◆ How to complete this task ◆
If a line in the records contains the string "note", show that line.

◆ Records for this task ◆
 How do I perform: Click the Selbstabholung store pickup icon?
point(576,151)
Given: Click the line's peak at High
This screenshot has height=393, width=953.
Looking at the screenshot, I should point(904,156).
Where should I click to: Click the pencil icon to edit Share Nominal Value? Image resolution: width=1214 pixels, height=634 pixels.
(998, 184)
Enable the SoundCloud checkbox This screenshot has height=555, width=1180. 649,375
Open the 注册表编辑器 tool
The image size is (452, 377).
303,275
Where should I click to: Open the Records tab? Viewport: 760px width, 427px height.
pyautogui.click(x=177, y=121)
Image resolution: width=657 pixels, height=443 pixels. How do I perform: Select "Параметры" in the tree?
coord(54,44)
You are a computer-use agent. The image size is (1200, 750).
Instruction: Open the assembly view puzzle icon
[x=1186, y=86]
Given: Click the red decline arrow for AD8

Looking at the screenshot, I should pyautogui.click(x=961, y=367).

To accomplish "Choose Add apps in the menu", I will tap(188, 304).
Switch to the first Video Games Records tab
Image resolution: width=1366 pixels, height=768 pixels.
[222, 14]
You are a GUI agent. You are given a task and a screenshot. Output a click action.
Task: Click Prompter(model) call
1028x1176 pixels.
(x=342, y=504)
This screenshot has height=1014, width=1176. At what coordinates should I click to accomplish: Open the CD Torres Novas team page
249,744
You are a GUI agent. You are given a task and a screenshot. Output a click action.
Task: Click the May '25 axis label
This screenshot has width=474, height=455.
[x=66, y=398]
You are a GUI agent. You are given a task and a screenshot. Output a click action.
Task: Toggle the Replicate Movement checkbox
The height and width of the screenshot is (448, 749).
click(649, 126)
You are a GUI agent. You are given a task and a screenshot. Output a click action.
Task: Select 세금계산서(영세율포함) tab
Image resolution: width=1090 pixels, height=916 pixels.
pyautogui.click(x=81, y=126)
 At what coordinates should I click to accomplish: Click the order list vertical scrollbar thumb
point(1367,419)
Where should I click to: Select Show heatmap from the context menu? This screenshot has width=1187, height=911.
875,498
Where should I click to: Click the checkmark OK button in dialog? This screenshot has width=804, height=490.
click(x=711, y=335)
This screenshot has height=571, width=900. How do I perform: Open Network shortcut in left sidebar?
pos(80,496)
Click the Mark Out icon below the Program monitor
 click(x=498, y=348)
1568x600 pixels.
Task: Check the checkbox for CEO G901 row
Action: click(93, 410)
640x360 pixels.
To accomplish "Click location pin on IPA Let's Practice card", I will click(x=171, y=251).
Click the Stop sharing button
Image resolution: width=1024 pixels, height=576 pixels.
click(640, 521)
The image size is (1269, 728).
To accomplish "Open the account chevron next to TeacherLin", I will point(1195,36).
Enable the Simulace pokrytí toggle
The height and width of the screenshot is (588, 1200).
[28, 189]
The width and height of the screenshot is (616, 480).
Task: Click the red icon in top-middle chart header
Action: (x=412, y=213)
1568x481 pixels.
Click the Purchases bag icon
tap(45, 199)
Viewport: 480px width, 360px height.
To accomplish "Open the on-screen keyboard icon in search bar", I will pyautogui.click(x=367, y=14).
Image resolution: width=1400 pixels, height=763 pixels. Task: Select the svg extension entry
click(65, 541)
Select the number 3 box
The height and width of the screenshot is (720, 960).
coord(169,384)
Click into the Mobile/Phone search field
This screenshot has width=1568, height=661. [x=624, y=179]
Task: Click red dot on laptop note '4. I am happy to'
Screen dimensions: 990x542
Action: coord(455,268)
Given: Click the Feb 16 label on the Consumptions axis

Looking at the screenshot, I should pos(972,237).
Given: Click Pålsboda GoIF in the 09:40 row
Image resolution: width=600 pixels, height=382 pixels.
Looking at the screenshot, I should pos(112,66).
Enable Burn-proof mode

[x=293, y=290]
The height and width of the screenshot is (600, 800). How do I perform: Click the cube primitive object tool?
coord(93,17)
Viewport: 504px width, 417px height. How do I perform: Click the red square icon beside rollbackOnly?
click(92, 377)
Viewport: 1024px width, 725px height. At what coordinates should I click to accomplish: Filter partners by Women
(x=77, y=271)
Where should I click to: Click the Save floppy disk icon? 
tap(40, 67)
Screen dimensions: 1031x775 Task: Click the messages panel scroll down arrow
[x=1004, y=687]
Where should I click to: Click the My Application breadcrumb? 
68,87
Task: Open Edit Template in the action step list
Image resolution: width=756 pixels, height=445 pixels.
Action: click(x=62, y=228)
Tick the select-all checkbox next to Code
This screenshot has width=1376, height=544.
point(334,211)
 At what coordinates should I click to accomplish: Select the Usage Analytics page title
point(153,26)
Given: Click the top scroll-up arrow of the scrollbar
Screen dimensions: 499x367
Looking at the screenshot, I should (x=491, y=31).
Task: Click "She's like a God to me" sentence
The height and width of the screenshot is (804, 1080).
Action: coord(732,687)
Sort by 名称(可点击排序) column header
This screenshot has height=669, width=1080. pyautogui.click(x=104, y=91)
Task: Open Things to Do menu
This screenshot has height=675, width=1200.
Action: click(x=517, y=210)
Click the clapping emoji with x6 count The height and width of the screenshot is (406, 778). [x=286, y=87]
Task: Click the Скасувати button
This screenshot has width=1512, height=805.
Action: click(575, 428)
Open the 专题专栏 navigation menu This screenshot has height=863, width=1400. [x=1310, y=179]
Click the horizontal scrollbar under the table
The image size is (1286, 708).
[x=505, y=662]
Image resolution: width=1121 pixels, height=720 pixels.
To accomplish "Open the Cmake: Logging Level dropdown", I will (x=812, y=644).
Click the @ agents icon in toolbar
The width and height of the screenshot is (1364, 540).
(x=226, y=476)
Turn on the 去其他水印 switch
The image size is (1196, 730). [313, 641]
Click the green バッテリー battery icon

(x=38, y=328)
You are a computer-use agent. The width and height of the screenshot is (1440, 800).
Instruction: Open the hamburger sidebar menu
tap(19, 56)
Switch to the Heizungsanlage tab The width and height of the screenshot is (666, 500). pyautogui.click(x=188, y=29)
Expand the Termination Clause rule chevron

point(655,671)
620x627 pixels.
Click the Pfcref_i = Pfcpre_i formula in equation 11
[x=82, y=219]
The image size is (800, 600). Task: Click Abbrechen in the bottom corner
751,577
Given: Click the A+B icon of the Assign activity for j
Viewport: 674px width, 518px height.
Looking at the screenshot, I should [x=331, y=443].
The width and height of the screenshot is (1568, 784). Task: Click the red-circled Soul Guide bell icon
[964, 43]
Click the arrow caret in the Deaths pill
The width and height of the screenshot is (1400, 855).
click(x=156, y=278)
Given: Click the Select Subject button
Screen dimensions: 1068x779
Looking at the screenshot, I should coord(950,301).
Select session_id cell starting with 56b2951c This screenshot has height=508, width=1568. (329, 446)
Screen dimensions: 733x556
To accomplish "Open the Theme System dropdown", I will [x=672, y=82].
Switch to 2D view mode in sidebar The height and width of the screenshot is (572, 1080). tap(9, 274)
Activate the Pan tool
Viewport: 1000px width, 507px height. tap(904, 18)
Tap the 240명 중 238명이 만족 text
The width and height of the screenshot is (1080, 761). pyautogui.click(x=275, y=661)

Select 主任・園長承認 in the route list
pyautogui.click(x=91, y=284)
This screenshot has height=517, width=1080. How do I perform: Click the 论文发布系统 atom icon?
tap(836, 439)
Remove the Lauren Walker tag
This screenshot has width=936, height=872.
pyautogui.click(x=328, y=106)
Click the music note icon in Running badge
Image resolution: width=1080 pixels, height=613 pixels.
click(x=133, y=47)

◆ Response to this exercise ◆
Task: Click red dot on laptop note '4. I am happy to'
Click the music note icon in Running badge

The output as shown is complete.